Home>

Suppose you have the followinguserstable in PostgreSQL.

id name email
1 Test Taro 1 [email protected]
2 Test Taro 2 [email protected]
3 Test Taro 3 [email protected]
4 Test Taro 4 [email protected]
5 Test Taro 5 [email protected]
6 Test Taro 6 [email protected]

Emails are duplicates, so I want to find out the number of unique emails.
Keep it simple
SELECT COUNT (DISTINCT email) FROM users;
It's fine, but this is very slow.

Can you somehow speed it up?

I tried using

group by, but the speed was not improved.
SELECT email FROM users group by email;

Checked I looked at some articles that

EXISTS clause can be used to increase the speed, but it is not related to other tables, it will be completed in theuserstable, so it seems that it can not be used was.

I want to solve

I want to speed up something other thanDISTINCT. Is there any good idea?
Can it be faster than this if it is so simple?

Append

I'm sorry, the question was a little fluffy, so let me add it.

I want to know the fastest query that satisfies the requirement ofI want to check the number of unique emails in the above tablewithout considering Index etc. That is the question.
When there are many records, it is clear thatSELECT COUNT (distinct email) FROM usersis slower thanSELECT COUNT (email) FROM users. (distinct email) FROM usersI want to know a query that satisfies the requirement thatI want to find out the number of unique emailsearlier.
If it is not simply, I would like to take another approach (index review etc.).

If it is still better to have an explain result, add it.

  • Answer # 1

      

    This time we don't consider Index etc. (assuming all columns don't have Index)

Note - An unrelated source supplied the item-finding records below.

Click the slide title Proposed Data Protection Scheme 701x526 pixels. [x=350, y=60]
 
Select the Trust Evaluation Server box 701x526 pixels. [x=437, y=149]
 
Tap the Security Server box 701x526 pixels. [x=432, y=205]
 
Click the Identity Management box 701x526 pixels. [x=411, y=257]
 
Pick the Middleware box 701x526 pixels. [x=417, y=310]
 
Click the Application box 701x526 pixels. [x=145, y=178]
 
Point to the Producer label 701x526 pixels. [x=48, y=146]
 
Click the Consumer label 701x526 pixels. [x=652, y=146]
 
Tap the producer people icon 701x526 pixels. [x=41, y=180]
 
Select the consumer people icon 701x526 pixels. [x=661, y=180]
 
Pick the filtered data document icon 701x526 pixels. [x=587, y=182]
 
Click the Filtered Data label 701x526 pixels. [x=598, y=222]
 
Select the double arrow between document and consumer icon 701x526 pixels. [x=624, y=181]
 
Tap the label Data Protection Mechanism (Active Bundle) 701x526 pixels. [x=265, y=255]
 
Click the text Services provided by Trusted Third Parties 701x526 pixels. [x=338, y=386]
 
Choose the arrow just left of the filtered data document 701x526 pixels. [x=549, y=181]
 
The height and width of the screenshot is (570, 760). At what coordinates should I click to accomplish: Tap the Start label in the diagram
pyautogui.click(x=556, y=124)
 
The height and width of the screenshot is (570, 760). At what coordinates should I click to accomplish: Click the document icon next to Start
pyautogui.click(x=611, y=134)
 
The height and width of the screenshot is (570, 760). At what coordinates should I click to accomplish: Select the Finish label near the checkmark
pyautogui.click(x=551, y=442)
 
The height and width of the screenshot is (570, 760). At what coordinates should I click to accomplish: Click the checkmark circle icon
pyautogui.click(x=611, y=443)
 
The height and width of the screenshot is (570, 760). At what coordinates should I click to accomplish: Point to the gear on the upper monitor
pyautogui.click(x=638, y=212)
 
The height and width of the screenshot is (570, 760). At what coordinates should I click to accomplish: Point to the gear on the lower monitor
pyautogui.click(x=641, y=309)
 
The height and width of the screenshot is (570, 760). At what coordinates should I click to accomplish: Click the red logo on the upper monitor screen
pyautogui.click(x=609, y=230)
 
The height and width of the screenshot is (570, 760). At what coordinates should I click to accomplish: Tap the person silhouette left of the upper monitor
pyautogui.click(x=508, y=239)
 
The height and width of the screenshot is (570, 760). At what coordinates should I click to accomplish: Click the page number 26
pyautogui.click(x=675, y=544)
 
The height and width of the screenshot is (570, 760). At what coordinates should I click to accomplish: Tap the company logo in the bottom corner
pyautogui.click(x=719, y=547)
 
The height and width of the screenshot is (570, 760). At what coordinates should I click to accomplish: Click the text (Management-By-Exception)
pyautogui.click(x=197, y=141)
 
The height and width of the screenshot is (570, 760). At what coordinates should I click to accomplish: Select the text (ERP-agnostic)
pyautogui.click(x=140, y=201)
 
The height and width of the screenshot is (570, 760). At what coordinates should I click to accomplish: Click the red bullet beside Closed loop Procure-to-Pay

    Setting an appropriate index is often effective in improving performance. Of course, I am not your boss, so I will not force you to add an index.

  • Answer # 2

    You can create an index.

    11.2. Types of indexes
    When searching and narrowing down emails,
    An appropriate index design that considers index performance and functions should be performed.
    It seems to talk.

    I imagine that this is a non-production development situation,
    That's the situation without an index
    I think this is a great opportunity to compare the execution plans by EXPLAIN.
    If there is no index, I think it will take time with FULL SCAN.